Psychosocial factors associated with exclusive breastfeeding among pregnant women on follow up in a tertiary maternity hospital
Date of Award
Master of Medicine (MMed)
Paediatrics and Child Health (East Africa)
Introduction: Exclusive breastfeeding during the first six months of life is the ideal form of infant feeding. Health benefits of exclusive breastfeeding to infant and mother are well documented in literature. Despite this, the rate of exclusive breastfeeding in the first six months of infants‘ life in Kenya remains low. National nutrition strategy for maternal, infant and young child has set its 2017 target for exclusive breastfeeding at 80% from 32%. To achieve this target, new strategies are needed to complement current exclusive breastfeeding initiatives. Application of theory of planned behaviour model was used to determine the psychosocial factors associated with exclusive breastfeeding and also to identify modifiable and inexpensive interventions to promote exclusive breastfeeding.
Objective: The primary objective of this study was to determine the modifiable psychosocial factors associated with exclusive breastfeeding. The secondary objective was to determine the effect of maternal demographic characteristics on exclusive breastfeeding attitude, subjective norm and perceived behaviour control scores.
Study design: This was a prospective cohort study to determine psychosocial factors associated with exclusive breastfeeding using theory of planned behaviour. The study was conducted from October 2013 to March 2014.
Methods: The study was undertaken at the antenatal clinic in Pumwani Maternity Hospital. It included all pregnant women who were ≥18years, at ≥ 36 weeks gestation and attending Pumwani Maternity Hospital antenatal clinic. A quantitative theory of planned behaviour based questionnaire was used to collect data from the women who fit the inclusion criteria at baseline after they had signed a written consent. Aggregate scores for each of the exposure categories were compiled to determine whether the women had positive or negative attitude, subjective norm and perceived behavioural control. Those with score above zero were considered to have positive psychosocial scores and those with scores below zero were considered to have negative psychosocial scores. Study women were followed up by a telephone interview at two and four months to determine whether they were exclusively breastfeeding or using mixed feeds for their newborns. A second household member was contacted to verify the mothers report.
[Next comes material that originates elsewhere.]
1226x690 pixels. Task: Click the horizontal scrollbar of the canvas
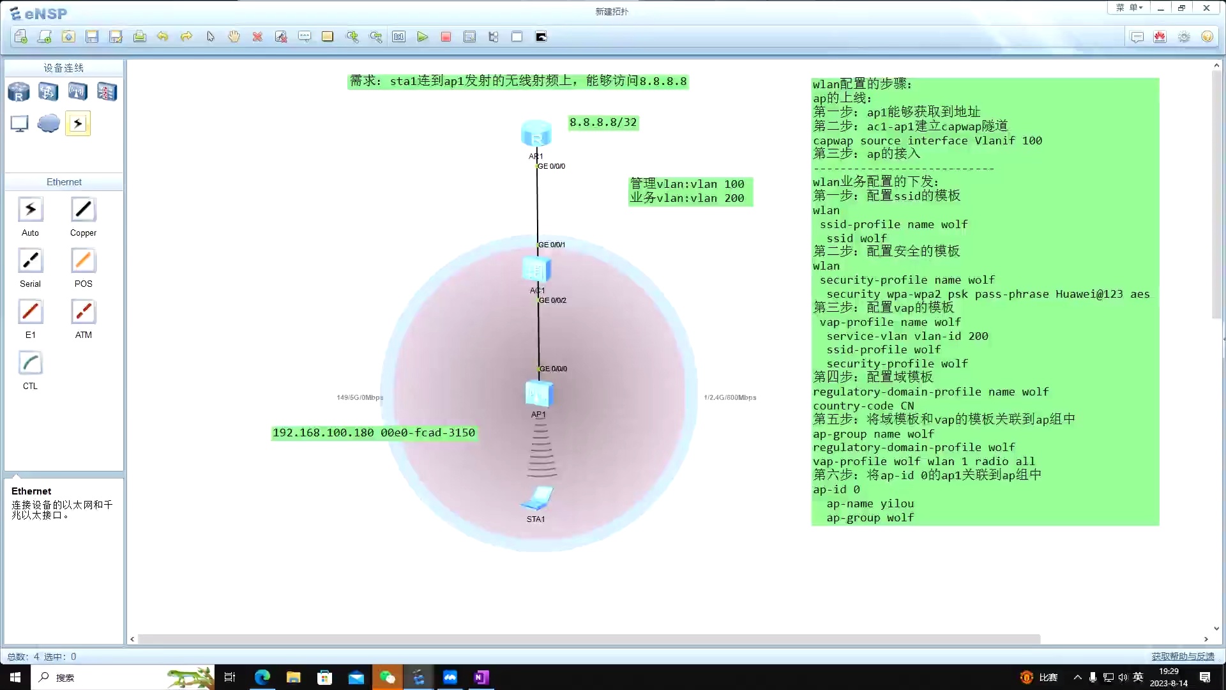pyautogui.click(x=587, y=639)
Results: A total of 200 women were recruited to the study at baseline. Mothers included in the final analysis were 180 while 20 were lost to follow up. Proportion of mothers exclusively breastfeeding at four months was 45.6% (95%CI 38.4-52.9). Psychosocial factors associated with exclusive breastfeeding were maternal attitude and perceived behavioural control over exclusive breastfeeding. Mothers who had positive attitude towards exclusive breastfeeding had higher likelihood of exclusive breastfeeding for a longer duration (RR 1.56, 95%CI 1.08 – 2.24, p=0.012) compared to those with negative attitude. Similarly mothers who had higher perceived behavioural control vi scores had higher likelihood of exclusive breastfeeding compared with those with low perceived behavioural control scores (RR 1.48, 95%CI1.06-1.05), p=0.018). Subjective norm was not a significant determinant of exclusive breastfeeding.
Mothers with higher levels of education were associated with higher median attitude scores compared with those with lower levels of education(X2(2) =12.85, p=0.02). Young mothers were also associated with high median perceived behavioural control scores compared to older ones (X2(2) =7.76, p=0.02).
Conclusion and Recommendations: The study reveals persistence of low exclusive breastfeeding at four months, which is significantly less than the national target of 80% at six months by 2017. Mothers with positive attitude and initial confidence regarding exclusive breastfeeding exclusively breast fed longer with the younger demonstrating most confidence. Also, better education is associated with more positive attitude which could be attributed to better comprehension of benefits accruing from exclusive breastfeeding. It is recommended that the hospital establishes a program for educating expectant mothers on the benefits of exclusive breastfeeding with a view to promoting positive attitude towards the practice. Factors that would promote confidence in breastfeeding among expectant mothers should also be identified. More attention on education on the benefits exclusive breastfeeding should be given to the less educated. Social support as depicted by subjective norm does not influence acceptance of exclusive breastfeeding.
Ochola, C. A. (2014). Psychosocial factors associated with exclusive breastfeeding among pregnant women on follow up in a tertiary maternity hospital (Unpublished master's dissertation). Aga Khan University, East Africa.